Preserving your garden produce

A can-do approach

by Jefferson Dodge

Yes, you can. But are you doing it right? A couple of Boulder County canning experts say there are plenty of simple tricks to make your backyard garden bounty last year ’round. And they may even involve something other than canning. Tom Cree of Longmont, who holds the titles of master gardener, master canner/preserver and master composter, is superintendent of the “Pantry Store” food preservation contest at the Boulder County Fair. He agrees that one dilemma backyard gardeners sometimes face is what to do when their garden isn’t producing enough of a particular fruit or vegetable to fill a jar. While some might suggest buying smaller jars, Cree recommends another alternative: freezing.

Anne Zander, the family and consumer science agent for Boulder County’s Colorado State University Extension office, says that if you won’t be using the produce within a couple of weeks, it’s important to blanch it before freezing it, to preserve color, texture and flavor. Blanching — boiling it briefly in water — kills enzymes that continue the maturation process, Zander says. She recommends immediately putting the produce in ice water after blanching to halt the cooking process, then sealing it in a Zip-Loc bag, being sure to remove all excess air (you can suck it out of a corner with a straw).

Zander says you can also freeze in jars, which is good for things like salsa, especially when you aren’t sure whether the acidity levels are appropriate for canning. (If you are not using a “tested recipe,” you can bring it into the CSU Extension office in Longmont to have acidity levels tested, to ensure that you don’t get any food-borne organisms like E. coli or Salmonella.) When freezing in jars, Zander says, you don’t need to go through the traditional heat-driven canning process, you can just put the produce in fresh.

“The backyard gardener is going to use freezing more than canning,” she says. But for those who choose canning, both Cree and Zander mention something that should be obvious: the importance of washing your hands before beginning the process.

There are a few ways to can, including a new, somewhat experimental one that Zander and Cree don’t quite trust yet. It’s called lacto-fermentation, and it is believed to preserve produce as “raw food” because it uses its own lactic acid instead of heat (see Nourishing Traditions by Sally Fallon).

“With food preservation, if you don’t do something right, you can get sick or make someone else sick,” Zander cautions when asked about such alternative methods.

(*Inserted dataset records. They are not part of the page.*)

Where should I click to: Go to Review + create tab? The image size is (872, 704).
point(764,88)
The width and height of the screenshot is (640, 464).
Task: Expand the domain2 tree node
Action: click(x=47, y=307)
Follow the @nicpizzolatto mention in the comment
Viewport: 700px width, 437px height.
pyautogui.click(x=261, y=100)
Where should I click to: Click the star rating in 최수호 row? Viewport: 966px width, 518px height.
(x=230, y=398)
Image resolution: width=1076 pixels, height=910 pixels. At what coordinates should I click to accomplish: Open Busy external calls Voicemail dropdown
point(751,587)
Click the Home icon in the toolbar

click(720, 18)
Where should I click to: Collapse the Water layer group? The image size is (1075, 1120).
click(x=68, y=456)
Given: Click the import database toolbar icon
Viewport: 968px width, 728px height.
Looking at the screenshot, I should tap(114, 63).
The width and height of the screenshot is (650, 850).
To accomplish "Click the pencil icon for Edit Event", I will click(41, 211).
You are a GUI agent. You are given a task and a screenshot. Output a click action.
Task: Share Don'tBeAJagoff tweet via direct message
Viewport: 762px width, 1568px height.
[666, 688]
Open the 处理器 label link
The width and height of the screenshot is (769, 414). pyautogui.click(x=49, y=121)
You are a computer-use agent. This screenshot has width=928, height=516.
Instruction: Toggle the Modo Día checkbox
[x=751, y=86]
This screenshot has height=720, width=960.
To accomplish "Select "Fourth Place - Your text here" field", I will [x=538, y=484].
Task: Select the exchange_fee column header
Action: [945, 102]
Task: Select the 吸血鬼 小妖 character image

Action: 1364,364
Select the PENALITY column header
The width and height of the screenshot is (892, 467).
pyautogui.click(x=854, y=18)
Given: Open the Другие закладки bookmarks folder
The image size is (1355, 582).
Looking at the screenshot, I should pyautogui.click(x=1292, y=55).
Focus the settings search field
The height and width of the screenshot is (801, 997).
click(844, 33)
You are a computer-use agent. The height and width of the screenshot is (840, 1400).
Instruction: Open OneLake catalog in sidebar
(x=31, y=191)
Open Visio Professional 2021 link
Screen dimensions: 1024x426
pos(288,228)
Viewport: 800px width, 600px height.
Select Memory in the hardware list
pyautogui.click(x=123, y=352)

She adds that most backyard gardeners use the boiling process for canning, although pressure canners (not pressure cookers or steam cookers) should be used for things like corn, beans, potatoes and squash.

When using the boiling process, Cree and Zander agree that you need to boil the jars (after ensuring that they have no cracks or chips) and put the lids in a separate pot of hot — but not boiling — water. While lids used to have enough rubbery adhesive to allow for boiling and reuse in the good old days, new lids now have a thinner layer of that sealing compound and can’t reliably withstand boiling or reuse.

The rings, on the other hand, can be reused. Zander recommends keeping them with the lids in the pot of hot water.

When making a jelly or jam, they agree that it is crucial to bring the concoction to a boil for exactly one minute after the sugar and other ingredients are added, then remove from the burner.

If the recipe calls for a 1/4-inch gap at the top, fill it up to 1/8 of an inch, because the liquid will shrink down a bit. By the same token, if the recipe calls for a 1/2-inch gap, fill it up to 1/4 of an inch. It only has to be super-exact if you are entering it into a contest, because the judges will pull out their rulers.

Cree and Zander clean any excess food off the rims before sealing. Zander twists the rings only finger-tight. After the jars have cooled and the vacuum effect has sealed the lids, Cree unscrews the rings to make sure there is no food in the threads.

“If you give one to Aunt Millie, you better have cleaned it,” he jokes. “If she sees food on the outside, she’s going to know you don’t know what you’re doing.”

What if a lid didn’t get vacuum-sealed?

“You put it in the refrigerator, and that’s the one you go after first,” Cree says.

Properly canned items can last three to five years, although they begin to lose their nutritional value after the first year.

Write the date, contents and even batch number or spice level (for things like salsa) on the lid.

If something is awry when you unseal the jar months later, Cree says, toss it. If there is mold on the top layer, for instance, either it didn’t seal right or it wasn’t processed long enough.

“Usually, if you’ve made a mistake, you know it as soon as you open the jar,” he says.